E, se diamo buono l’assunto che vede gli spazi sociali autogestiti come laboratori del comune, fuori da logiche gruppettare e identitarie, possiamo iniziare finalmente a intravedere un loro sviluppo in “Camere del lavoro”, intermittente, precario e autonomo , luoghi al tempo stesso della formazione, del mutualismo, di autentico coworking e sharing economy, incubatori di cooperazione, e pertanto dispositivi adeguati ai tempi di nuova organizzazione e di conflitto costituente, vettori di trasformazione sociale.

Milano Leoncavallo

Territorio e spazio politico europeo: le città dell’alternativa.

Lo scenario europeo, ovvero di quello spazio politico che è oggi la scala minima di ogni pensabile possibilità di cambiamento, pare continuamente investito da fatti nuovi, di segno diverso, che ne sconvolgono repentinamente il panorama: pensiamo alla pur contraddittoria vicenda greca, alla irresistibile marcia dei migranti lungo la rotta balcanica, alla dialettica tra piazze e urne elettorali nella penisola iberica, ma anche all’irruzione del terrore jihadista e alla logica liberticida dello “stato d’emergenza”, alla crescita di nuovi nazionalismi, razzismi e fascismi, alle nuove barriere che vengono erette, all’apparentemente imperturbabile normalizzazione delle politiche di austerità, con il loro corollario di precarizzazione e privatizzazioni.
Vi sono eventi che hanno prodotto rotture positive, sedimentato consapevolezza, diffuso saperi e pratiche trasformative. Picchi di lotta che a loro modo illuminano la strada, e che producono nuova soggettività. E altri che sembrano precludere ogni strada, negare la possibilità stessa del cambiamento, determinare orrende involuzioni.
E lo stesso discorso si potrebbe riprodurre nei singoli territori, dove di fronte alla quotidiana catastrofe del climate change, le lotte ambientali, per i beni comuni (materiali e immateriali), per il diritto alla città determinano significativi risultati locali, accumulano saperi critici e partecipazione attiva.
Tutte queste lotte – rileviamo banalmente – presentano un minimo comune denominatore che parla di “democrazia” come decisione condivisa dal basso su ciò che è comune; di “reddito”, diretto e indiretto, come leva redistributiva adeguata a combattere l’insostenibile crescita di diseguaglianze e povertà; di “ecologia”, ambientale e sociale, come difesa e gestione consapevole dei beni comuni, necessità immediata per rovesciare la catastrofe climatica in occasione di cambiamento radicale.

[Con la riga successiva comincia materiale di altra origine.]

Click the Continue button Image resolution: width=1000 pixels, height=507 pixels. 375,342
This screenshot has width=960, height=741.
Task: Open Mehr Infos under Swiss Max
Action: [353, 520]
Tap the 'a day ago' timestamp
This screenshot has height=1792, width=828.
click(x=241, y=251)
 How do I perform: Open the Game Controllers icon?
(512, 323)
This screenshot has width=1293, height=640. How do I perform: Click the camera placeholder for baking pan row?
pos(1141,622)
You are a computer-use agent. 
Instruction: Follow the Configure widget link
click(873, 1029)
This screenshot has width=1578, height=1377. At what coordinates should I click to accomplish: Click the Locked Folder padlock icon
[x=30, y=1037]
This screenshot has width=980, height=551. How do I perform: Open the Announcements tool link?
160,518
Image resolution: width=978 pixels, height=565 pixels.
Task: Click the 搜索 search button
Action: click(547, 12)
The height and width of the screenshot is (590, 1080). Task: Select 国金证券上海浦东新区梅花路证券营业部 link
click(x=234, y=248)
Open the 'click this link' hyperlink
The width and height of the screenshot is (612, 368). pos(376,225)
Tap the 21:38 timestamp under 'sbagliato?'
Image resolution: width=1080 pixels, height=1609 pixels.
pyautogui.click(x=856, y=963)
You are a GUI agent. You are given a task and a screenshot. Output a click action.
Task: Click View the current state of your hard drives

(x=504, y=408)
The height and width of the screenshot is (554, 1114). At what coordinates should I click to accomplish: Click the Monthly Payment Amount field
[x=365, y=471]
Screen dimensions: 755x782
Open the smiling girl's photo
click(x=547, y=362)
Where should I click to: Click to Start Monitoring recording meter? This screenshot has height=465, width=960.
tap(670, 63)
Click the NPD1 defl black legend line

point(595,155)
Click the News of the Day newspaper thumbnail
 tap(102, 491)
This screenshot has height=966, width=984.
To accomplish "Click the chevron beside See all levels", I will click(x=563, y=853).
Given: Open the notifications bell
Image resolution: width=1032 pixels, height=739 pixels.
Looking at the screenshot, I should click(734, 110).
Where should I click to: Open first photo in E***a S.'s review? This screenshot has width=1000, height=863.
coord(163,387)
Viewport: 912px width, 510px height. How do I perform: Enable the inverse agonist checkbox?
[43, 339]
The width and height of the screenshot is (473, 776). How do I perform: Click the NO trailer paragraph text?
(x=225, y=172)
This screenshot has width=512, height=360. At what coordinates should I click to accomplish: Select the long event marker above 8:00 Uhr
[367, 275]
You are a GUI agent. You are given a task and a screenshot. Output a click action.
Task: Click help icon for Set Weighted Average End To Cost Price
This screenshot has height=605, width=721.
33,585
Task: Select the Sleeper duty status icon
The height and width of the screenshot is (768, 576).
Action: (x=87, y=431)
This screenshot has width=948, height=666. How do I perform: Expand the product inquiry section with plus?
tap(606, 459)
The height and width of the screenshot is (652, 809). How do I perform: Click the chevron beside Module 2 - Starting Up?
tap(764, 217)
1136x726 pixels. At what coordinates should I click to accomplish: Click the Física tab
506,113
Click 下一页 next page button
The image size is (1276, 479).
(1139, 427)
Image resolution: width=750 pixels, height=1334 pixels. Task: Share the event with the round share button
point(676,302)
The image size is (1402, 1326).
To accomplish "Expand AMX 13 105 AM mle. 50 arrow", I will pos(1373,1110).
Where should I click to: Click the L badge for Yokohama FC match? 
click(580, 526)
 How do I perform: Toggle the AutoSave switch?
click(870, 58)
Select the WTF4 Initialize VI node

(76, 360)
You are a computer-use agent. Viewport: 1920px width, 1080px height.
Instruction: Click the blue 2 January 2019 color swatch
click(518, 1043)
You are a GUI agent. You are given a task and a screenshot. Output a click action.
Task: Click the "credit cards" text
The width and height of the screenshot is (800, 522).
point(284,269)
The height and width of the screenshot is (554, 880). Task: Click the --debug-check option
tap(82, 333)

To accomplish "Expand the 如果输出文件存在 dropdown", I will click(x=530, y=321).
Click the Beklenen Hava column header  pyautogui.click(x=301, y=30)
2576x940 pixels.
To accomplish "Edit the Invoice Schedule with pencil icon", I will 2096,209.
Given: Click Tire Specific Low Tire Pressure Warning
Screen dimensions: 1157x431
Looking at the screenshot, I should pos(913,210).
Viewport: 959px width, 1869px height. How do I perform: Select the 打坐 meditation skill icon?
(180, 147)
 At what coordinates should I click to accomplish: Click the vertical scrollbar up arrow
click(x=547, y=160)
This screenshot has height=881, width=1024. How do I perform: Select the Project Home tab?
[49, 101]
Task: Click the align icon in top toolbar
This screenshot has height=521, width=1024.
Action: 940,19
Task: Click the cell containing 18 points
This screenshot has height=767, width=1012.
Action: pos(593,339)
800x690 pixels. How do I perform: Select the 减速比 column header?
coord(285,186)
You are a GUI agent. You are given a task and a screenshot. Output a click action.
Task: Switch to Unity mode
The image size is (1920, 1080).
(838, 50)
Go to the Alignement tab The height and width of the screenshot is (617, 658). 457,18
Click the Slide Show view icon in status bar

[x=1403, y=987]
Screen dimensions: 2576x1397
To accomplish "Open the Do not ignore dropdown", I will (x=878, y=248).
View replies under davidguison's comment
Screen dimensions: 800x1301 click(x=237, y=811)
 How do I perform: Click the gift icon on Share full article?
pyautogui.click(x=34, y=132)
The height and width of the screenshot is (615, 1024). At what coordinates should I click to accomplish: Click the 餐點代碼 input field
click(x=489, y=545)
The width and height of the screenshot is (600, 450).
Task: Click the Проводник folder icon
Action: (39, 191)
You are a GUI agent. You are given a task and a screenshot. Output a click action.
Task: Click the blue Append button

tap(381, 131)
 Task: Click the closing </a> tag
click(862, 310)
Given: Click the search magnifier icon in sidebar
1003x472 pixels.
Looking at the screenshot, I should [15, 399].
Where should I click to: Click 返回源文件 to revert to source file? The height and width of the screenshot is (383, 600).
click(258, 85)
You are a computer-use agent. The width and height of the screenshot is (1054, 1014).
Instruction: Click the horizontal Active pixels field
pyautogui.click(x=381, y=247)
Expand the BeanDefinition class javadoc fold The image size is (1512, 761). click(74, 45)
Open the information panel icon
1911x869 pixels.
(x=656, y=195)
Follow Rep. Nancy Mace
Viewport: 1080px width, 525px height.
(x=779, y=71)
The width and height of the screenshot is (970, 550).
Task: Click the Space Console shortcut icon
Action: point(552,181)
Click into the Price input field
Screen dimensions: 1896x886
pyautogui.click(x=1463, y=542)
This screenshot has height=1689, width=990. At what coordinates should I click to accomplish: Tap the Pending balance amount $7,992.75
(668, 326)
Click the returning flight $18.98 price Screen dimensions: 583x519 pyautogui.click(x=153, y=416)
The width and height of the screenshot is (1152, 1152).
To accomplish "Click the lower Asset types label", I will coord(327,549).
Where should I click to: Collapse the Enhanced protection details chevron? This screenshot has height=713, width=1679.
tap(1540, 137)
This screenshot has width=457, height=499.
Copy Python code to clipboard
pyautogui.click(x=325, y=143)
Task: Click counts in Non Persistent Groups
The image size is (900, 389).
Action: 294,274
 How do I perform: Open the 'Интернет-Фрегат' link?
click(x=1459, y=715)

Tre grandi temi che, tanto per riconquistare una certa semplicità di discorso, potremmo definire “glocal”, capaci cioè di tenere assieme dimensione locale e transnazionale, istanze comunitarie e di classe, singolarità e moltitudine.
Se guardiamo alle tante esperienze dal basso che, nelle metropoli e nei territori d’Europa, cercano di trasformare l’esistente costruendo reti inedite che promuovono conflitto e partecipazione, e mettono in comunicazione movimenti sociali e realtà associative, forze sindacali e politiche, proponendo e praticando direttamente soluzioni di governo e amministrazione locale, possiamo iniziare a intravedere nuovi dispositivi politici, che vanno oltre il classico rapporto tra movimenti e partiti, fuori dalla logica della rappresentanza. Un movimento reale, che abbia l’ambizione di cambiare lo stato di cose presenti, deve essere in grado di pensare la complessità e di agire simultaneamente su tutti questi diversi piani, con la capacità di rompere le gabbie ideologiche che ci siamo costruiti attorno, di uscire di nuovo, come siamo stati capaci di fare nei nostri momenti migliori, dal ghetto dell’irrilevante testimonianza minoritaria. Per costruire la “forza dei molti”, adeguata a intervenire con efficacia nel nostro tempo, dobbiamo invece pensare e agire come “maggioranza sociale” e dotarci degli strumenti adeguati a conquistarla sul serio.
Vorremmo provare a farlo, confrontandoci con altre esperienze che cercano di fare del proprio territorio metropolitano le “città del cambiamento, le città dell’alternativa” e cominciando a scrivere, insieme a loro, la bozza di “una carta per l’Europa”, nuova e altra da quel panorama di rovine che gli interessi di pochi ci stanno consegnando.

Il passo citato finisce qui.